Aravind Limbavali is an Indian politician who has served as a minister in the Karnataka government on four occasions. He is a member of the Karnataka Legislative Assembly and the Bharatiya Janata Party (BJP). He has been a member of the Legislative Assembly for the Mahadevapura constituency from 2008 to 2023.

==Personal life==
Aravind Limbavali was born on 1 February 1967 in Bagalkot, Mysuru State, India.

== Political career ==
He joined the Rashtriya Swayamsevak Sangh (RSS) student wing as a student and has been involved with the RSS for over 35 years. He has also been an active member for Akhil Bharatiya Vidyarthi Parishad (ABVP), serving as its national secretary from 1992–1995 and leading it's "Save the Campus" campaign.

As a student, Libavali was part of the Karnataka team that selected five student leaders for the "Kashmir Chalo" movement.
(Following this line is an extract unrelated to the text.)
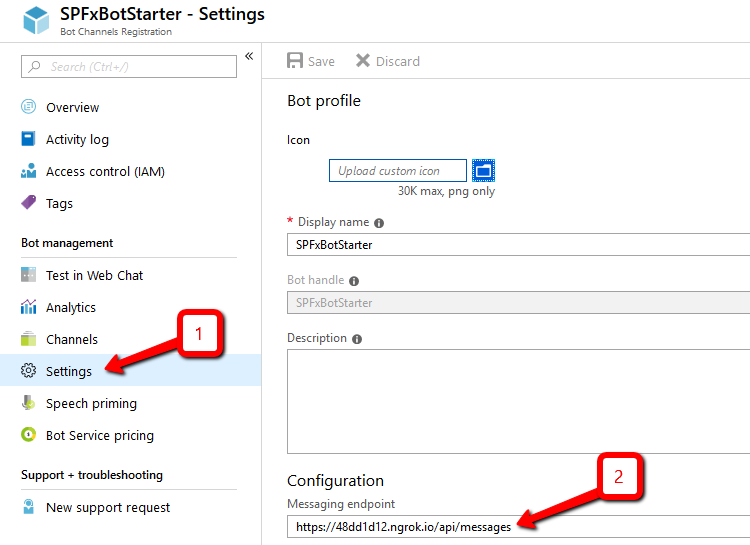
Task: Click the blue folder browse icon
Action: click(484, 170)
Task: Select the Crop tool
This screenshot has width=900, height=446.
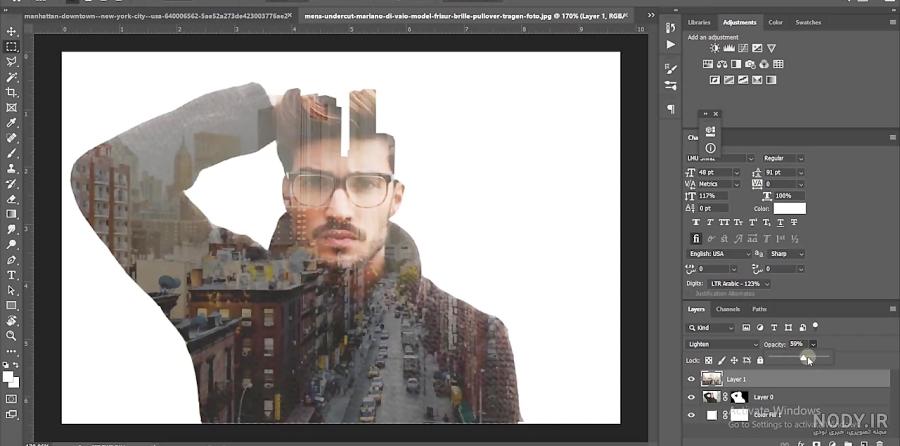Action: (11, 92)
Limbavali was one of the five students chosen to raise the tri-color flag in Srinagar. The team reached Udhampur and was prevented from going further.
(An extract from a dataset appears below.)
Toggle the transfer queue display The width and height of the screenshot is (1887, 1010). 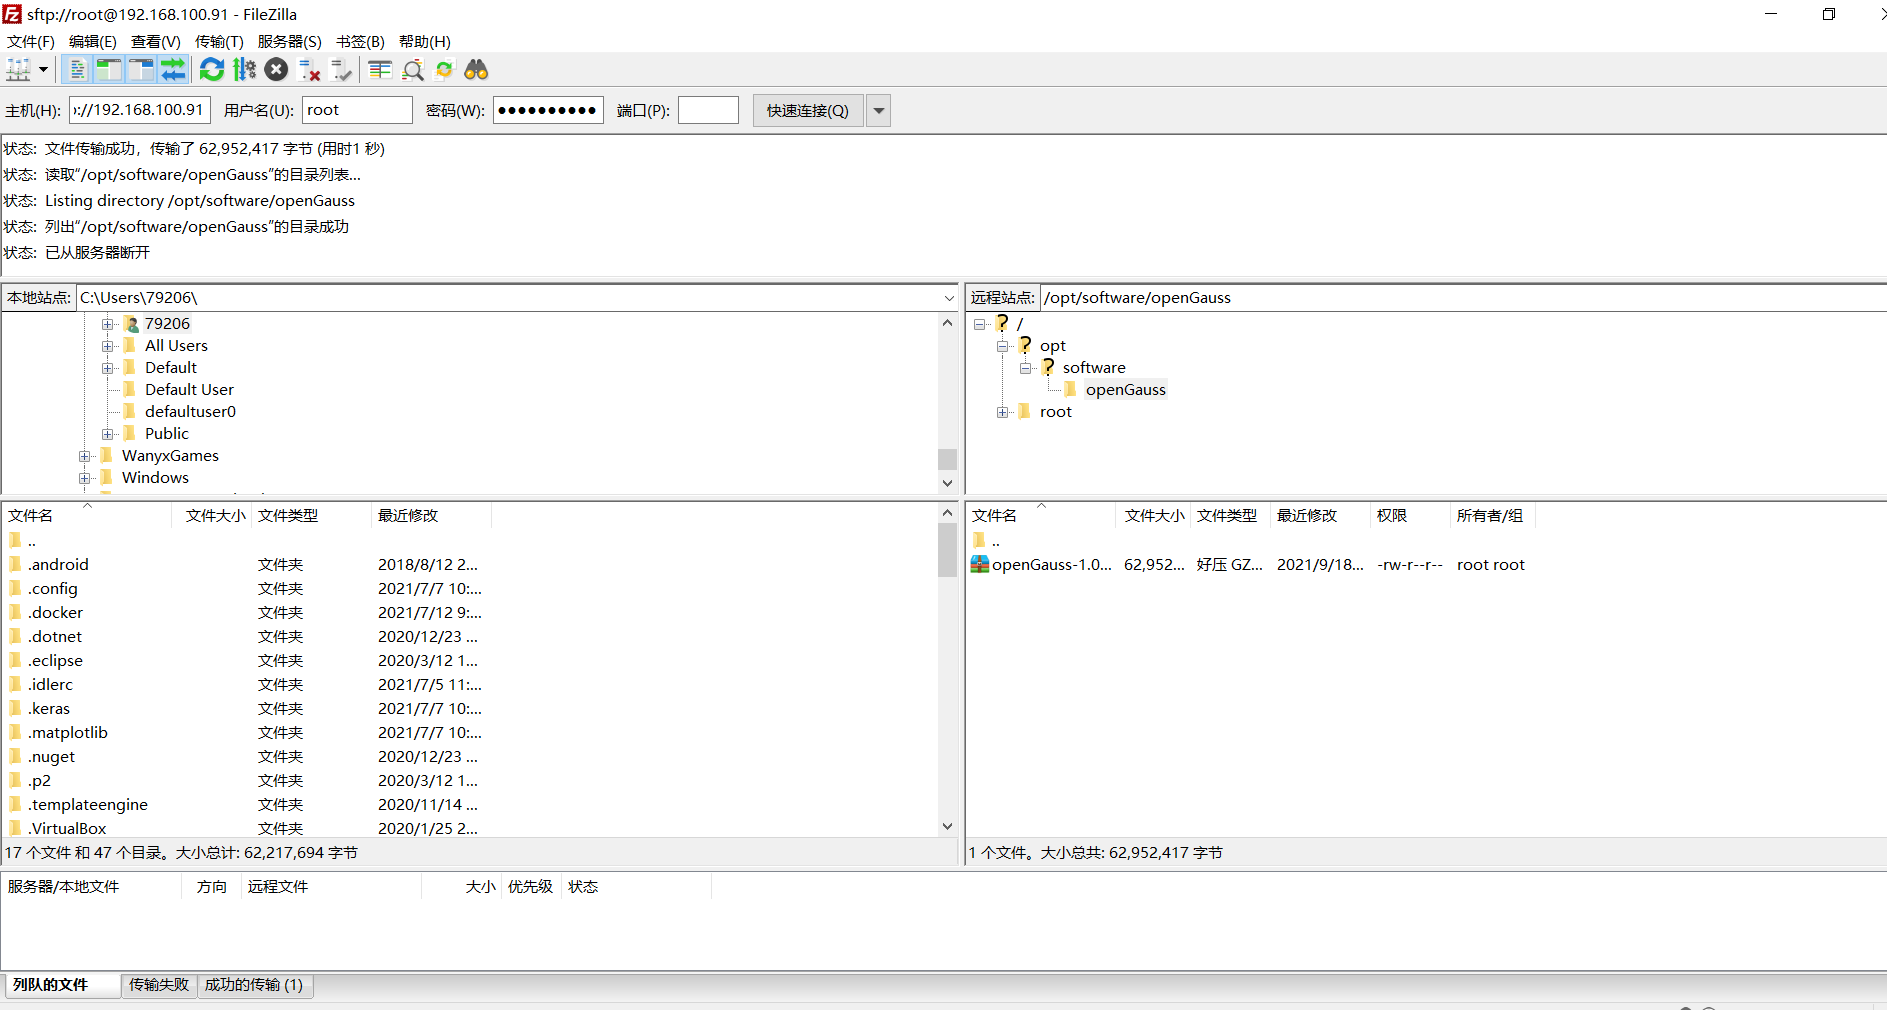click(173, 70)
In 2012, the Karnataka High Court stayed proceedings against Limbavali in an unauthorized construction complaint and acquitted him in the case.
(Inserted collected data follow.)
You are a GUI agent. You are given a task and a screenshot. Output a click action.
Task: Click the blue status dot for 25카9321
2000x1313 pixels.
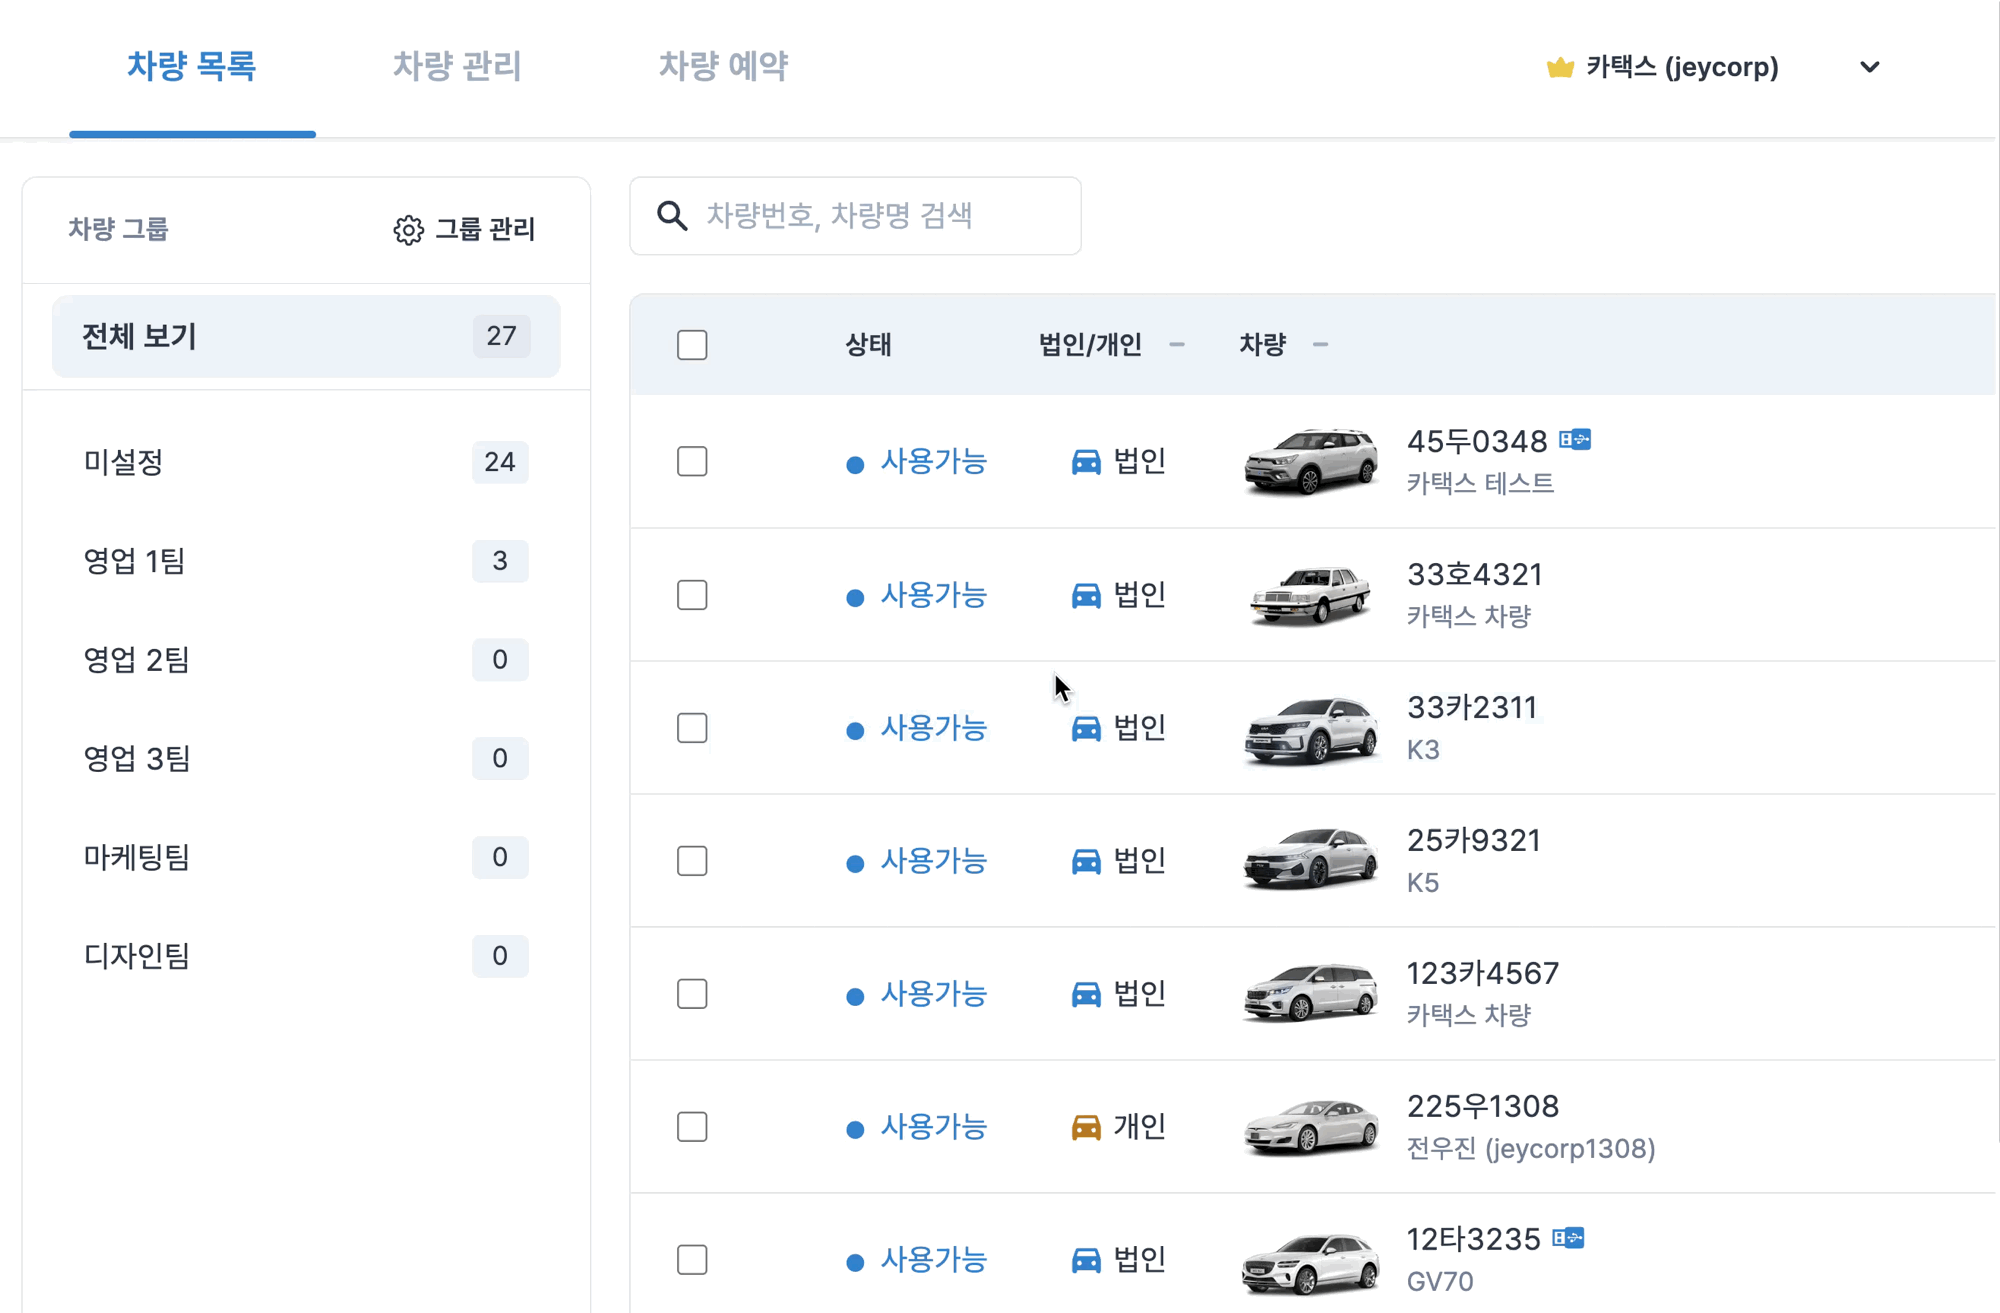855,863
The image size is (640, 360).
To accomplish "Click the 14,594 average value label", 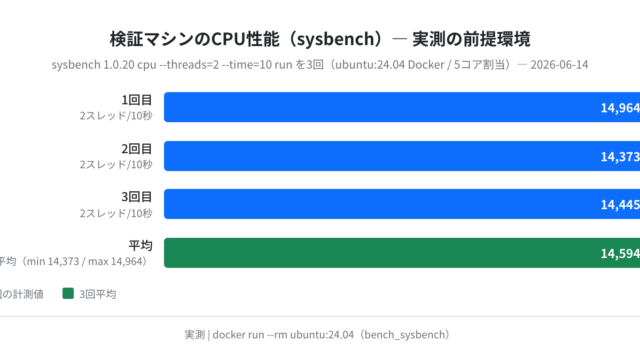I will 620,253.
Limbavali was elected to the Karnataka Legislative Assembly in the 2013 election from the Mahadevapura constituency with 110,244 votes, defeating Srinivasa A.C. of the Indian National Congress by 6149 votes. He was then re-elected in the Karnataka Assembly Elections held in May 2018 from the Mahadevapura constituency.

In an interview with Dighvijay News, Limbavali defended his directing of police to remove an activist from a protest, claiming that as long as he had not raped her, the episode should not be an issue. The use of word rape while describing the argument was met with public outcry.

===Madhya Pradesh political crisis===

In March 2020, Limbavali was responsible for sequestering BJP members from Madhya Pradesh at a resort in Bengaluru, while Jyotiraditya Scindia led a mass-defection that resulted in the fall of the Kamal Nath government. The Deccan Chronicle wrote that "Limbavali, 53, is so skillful at managing horsetrading manouevres [sic] that the media here has been finding it difficult to track down exact the whereabouts of the herd of 19."